Hong Kong may use all of its foreign reserves to stabilize its financial markets, said a government official, after the global credit crisis undermined investor confidence and caused stocks to plunge.
“We’ll use all the ammunition if we have to,” Under Secretary for Financial Services Julia Leung (梁鳳儀) said in an interview with Hong Kong Commercial Broadcasting.
“Hong Kong should have faith. Smaller companies are already being hit by the lack of capital in the market,” she said.
Hong Kong holds HK$1.4 trillion (US$180 billion) of foreign currency reserves, the network cited Chief Secretary Henry Tang (唐英年) as saying.
The Hang Seng Index has plummeted 29 percent since last month as the financial crisis brought down Lehman Brothers Holdings Inc and threatens a wave of global bankruptcies.
“The US ended up suffering a domino effect when the government didn’t rescue Lehman Brothers,” Billy Mak (麥萃才), a finance professor at Hong Kong Baptist University, said yesterday by telephone. “Hong Kong needs to stabilize its financial market by any means or see problems in all industries.”
Foreign reserves should be used to support the local currency’s peg to the dollar so as to avoid bank runs, Mak said.
Hong Kong Monetary Authority Chief Executive Joseph Yam (任志剛) directed US$15 billion of government stock purchases to defend the Hong Kong dollar 10 years ago, guiding Hong Kong through the Asian Financial Crisis that started in 1997.
“We will support the idea if there is need because the Legislative Council [Legco] is very concerned that an economic meltdown will affect the public,” pro-democracy Legislator Emily Lau (劉慧卿) said yesterday in a telephone interview.
Bank of East Asia Ltd (BEA, 東亞銀行) suffered a brief run on its deposits last month after messages spread by cellphone questioned its finances.
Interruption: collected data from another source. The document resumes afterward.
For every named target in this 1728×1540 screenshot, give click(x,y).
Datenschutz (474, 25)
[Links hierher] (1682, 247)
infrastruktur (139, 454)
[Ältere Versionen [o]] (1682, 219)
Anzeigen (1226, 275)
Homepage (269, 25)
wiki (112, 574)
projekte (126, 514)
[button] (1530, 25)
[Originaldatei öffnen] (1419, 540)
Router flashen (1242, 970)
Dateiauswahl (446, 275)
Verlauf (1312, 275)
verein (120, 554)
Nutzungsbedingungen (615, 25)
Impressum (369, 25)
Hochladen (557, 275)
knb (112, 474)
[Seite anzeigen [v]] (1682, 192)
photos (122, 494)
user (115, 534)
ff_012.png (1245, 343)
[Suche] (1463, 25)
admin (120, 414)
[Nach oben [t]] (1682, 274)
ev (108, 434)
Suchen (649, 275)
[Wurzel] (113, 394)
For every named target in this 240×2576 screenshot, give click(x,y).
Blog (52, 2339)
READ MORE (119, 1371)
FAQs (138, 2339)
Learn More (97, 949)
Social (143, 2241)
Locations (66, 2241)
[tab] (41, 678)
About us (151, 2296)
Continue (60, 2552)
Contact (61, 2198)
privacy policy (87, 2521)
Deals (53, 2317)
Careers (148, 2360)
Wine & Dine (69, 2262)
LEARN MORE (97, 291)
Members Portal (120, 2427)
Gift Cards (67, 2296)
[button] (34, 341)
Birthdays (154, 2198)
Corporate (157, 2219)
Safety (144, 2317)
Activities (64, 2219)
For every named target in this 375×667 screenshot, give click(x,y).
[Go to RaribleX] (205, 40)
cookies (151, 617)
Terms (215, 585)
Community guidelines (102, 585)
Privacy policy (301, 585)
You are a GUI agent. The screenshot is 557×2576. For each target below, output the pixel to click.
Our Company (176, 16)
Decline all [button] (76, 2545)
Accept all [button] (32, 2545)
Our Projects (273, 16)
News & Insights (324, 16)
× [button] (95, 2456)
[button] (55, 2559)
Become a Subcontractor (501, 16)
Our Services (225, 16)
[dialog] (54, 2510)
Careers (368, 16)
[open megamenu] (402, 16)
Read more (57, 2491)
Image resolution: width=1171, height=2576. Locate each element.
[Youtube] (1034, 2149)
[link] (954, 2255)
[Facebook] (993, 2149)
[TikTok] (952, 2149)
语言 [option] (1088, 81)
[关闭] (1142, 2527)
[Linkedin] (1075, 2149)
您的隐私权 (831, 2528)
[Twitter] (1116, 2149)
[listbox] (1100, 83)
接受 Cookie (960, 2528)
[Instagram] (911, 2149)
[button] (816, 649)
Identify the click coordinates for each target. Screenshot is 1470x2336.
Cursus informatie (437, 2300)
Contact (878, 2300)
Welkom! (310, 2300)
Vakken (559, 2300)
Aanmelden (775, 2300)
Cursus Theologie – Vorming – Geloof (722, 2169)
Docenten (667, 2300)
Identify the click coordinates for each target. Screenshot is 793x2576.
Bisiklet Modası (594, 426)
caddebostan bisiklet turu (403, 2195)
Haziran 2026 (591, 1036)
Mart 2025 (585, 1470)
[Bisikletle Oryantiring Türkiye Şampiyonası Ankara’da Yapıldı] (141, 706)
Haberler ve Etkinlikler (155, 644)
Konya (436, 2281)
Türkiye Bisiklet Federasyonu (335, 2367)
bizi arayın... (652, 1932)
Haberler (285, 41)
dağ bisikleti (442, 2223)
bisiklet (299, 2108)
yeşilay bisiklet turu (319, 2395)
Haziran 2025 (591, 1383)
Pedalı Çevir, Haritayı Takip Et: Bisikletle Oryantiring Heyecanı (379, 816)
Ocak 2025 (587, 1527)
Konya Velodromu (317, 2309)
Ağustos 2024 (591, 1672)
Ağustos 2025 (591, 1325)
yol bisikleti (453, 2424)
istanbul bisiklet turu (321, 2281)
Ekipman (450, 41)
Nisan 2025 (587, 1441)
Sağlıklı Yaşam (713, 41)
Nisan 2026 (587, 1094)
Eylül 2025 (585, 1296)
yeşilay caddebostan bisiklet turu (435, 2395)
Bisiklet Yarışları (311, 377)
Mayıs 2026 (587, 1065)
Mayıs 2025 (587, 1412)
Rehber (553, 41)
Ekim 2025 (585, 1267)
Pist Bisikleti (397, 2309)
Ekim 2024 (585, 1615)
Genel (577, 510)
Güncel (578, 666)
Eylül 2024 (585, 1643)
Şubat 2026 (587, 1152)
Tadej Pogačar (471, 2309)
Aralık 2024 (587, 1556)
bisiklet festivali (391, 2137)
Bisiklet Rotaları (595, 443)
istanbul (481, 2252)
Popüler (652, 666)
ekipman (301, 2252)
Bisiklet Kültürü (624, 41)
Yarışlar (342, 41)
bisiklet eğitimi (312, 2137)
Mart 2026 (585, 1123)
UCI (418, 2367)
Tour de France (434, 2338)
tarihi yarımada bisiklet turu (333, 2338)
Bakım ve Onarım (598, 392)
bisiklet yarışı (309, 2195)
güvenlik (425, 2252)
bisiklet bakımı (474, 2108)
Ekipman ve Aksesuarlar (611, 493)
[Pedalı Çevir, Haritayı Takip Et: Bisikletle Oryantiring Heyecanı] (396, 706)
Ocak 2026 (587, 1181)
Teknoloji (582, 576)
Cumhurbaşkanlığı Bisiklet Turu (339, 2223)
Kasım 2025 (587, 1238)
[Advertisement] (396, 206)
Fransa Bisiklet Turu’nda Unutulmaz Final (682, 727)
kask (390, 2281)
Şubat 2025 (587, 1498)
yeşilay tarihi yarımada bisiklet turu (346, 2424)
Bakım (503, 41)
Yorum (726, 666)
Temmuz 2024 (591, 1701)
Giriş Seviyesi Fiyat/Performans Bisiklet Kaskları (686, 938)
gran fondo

While depositor withdrawals ended after BEA and the government said the bank’s finances are sound, the incident underscored how the financial crisis has undermined confidence in the global banking system.
Shares of BEA have dropped 28 percent since the rumors started on Sept. 22, compared with a 25 percent plunge by the Hang Seng Index.
“It’s a matter of faith,” Mak said. “Hong Kong’s financial system hasn’t had serious problems so far.”